Зуни лишь пожал плечами.
Скро всё, что обещал предатель, стало свершаться. Когда Эгорхан окреп, его подвесили на цепях и принесли инструменты. Царь псоглавов, огр и сам Зуни часто присутствовал во время пыток. Для них расстилался ворсистый ковёр с подушками, расставлялись блюда. Сквозь мучительную боль Эгорхан осознавал, что варёное мясо, подаваемое великану в громадных тарелках, являлось человечиной; что царь и предатель пьют из пиал разогретую человеческую кровь. Он ненавидел людей всем сердцем, но его мучители вывели человеконенавистничество на некий недосягаемый предел.
Шло время, пытки продолжались. Присланный псоглав, способный рычать на языке эльфов, вёл допрос, а Эгорхан огрызался. Палачи постоянно показывали новые грани своего ремесла. Они чинили нестерпимую боль, понемногу отрезали от пленника кусочки, пронзали его внутренности спицами, заигрывали с нервами. Всё это могло сломать разум и волю, но Эгорхан остервенело сопротивлялся. Его питала жгучая ненависть к врагам уленвари, она была превыше страданий плоти.
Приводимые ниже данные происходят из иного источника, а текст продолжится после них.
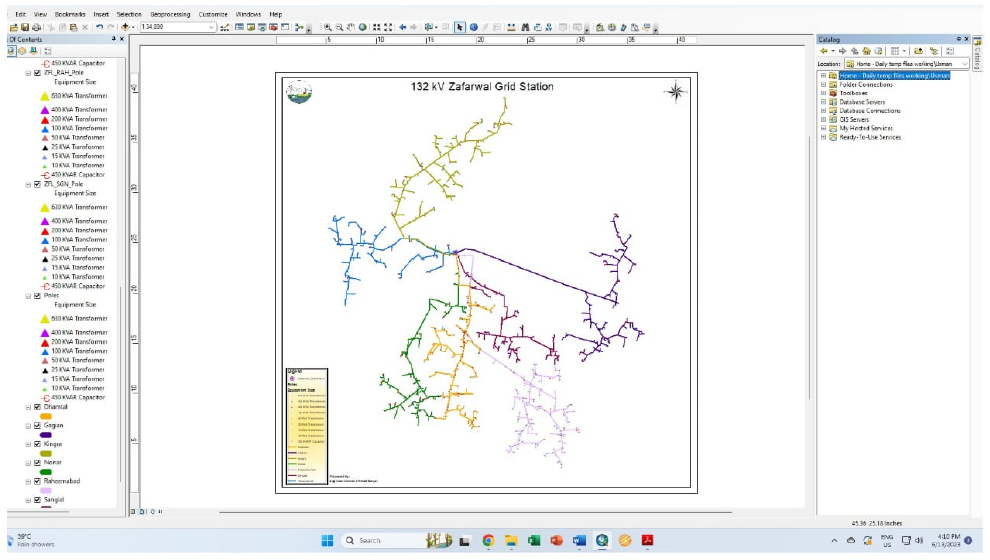
Task: Click the Undo arrow icon
Action: click(x=100, y=27)
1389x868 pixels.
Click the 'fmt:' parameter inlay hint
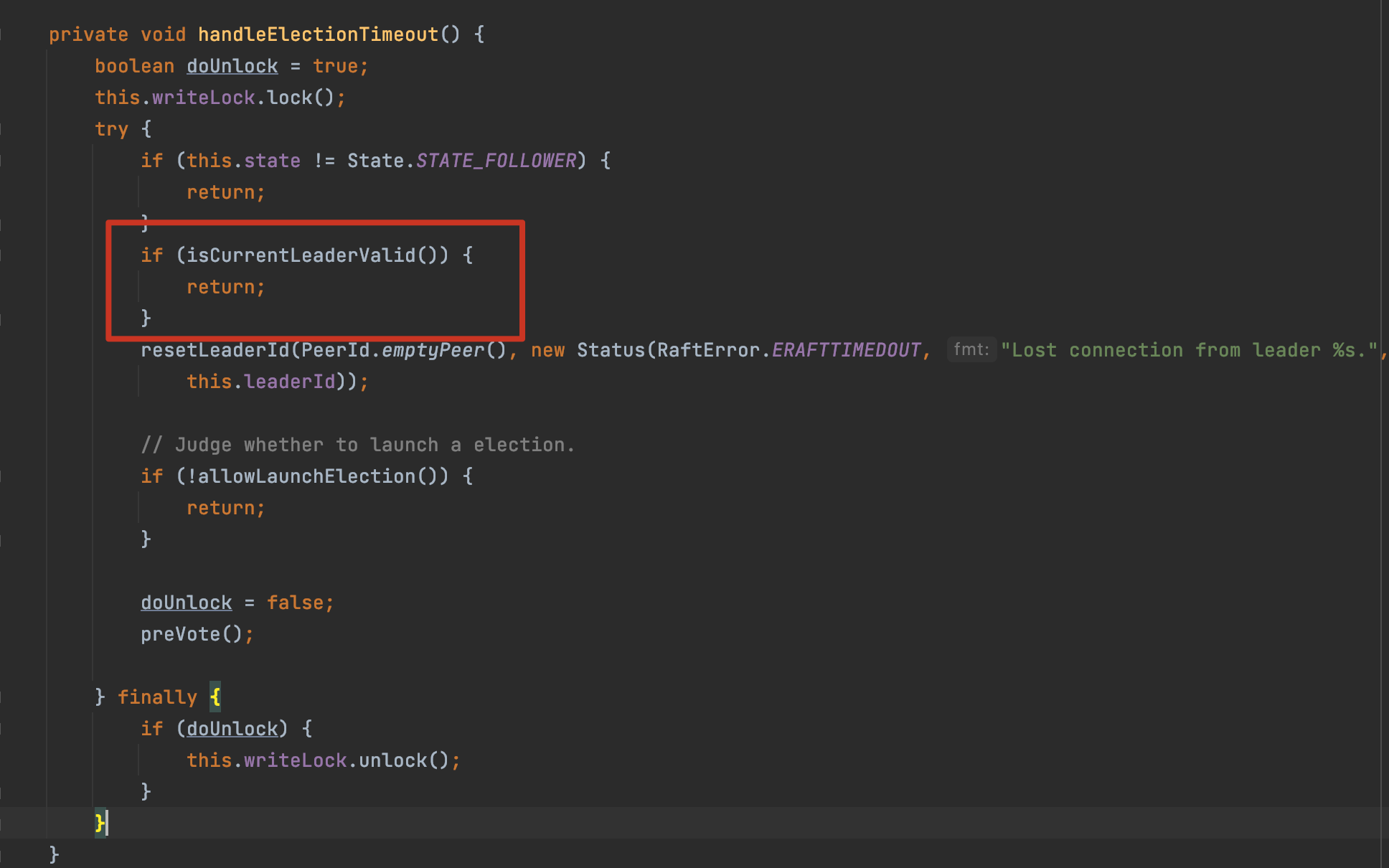971,349
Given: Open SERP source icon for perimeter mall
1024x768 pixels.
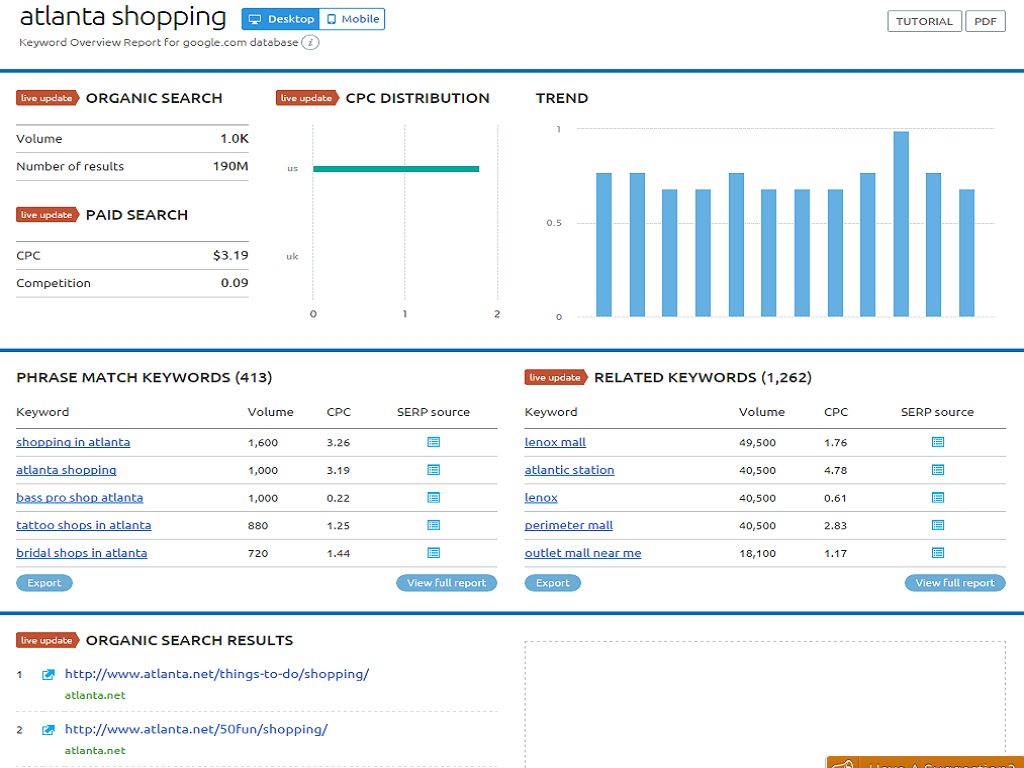Looking at the screenshot, I should pyautogui.click(x=937, y=525).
Стены узилища были матерчатыми, через них проникало много звуков. Эгорхан давно понял, что находится на спине одного из великих зверей, которых враг привёл из Дикой земли. Наверняка на белом гиганте, внутри исполинского шатра-дворца. Он слышал снаружи шум передвигающейся армии; слышал, как она сражалась. Это было намного тяжелее, чем терпеть пытки, – не мочь участвовать в защите дома.
Царь перестал являться, зато время от времени приходил Зуни. Как правило, это случалось после того, как снаружи отгремит новая битва. Хобгоблин являлся в пыточную и ставил на пол головы эльфов, отличившихся в войне против псоглавов. При жизни они были князьями, великими асхарами, чародеями и друидами… сколько драгоценных жизней!
Однажды хобгоблин явился с головой Раксалона Ондуле и положил её в ряд к остальным.
– Знаешь его? – спросил предатель. – Хорошо сражался.
Эгорхан знал коменданта крепости Тёрн, – его, Эгорхана крепости, центра его владений, опоры дома Сорокопута. Древний эльф понял, что именно сейчас захватчики двигались по Лесу Шипов. Это было хуже любой пытки, висеть здесь словно кусок мяса, пока чудовища разрушали его мир!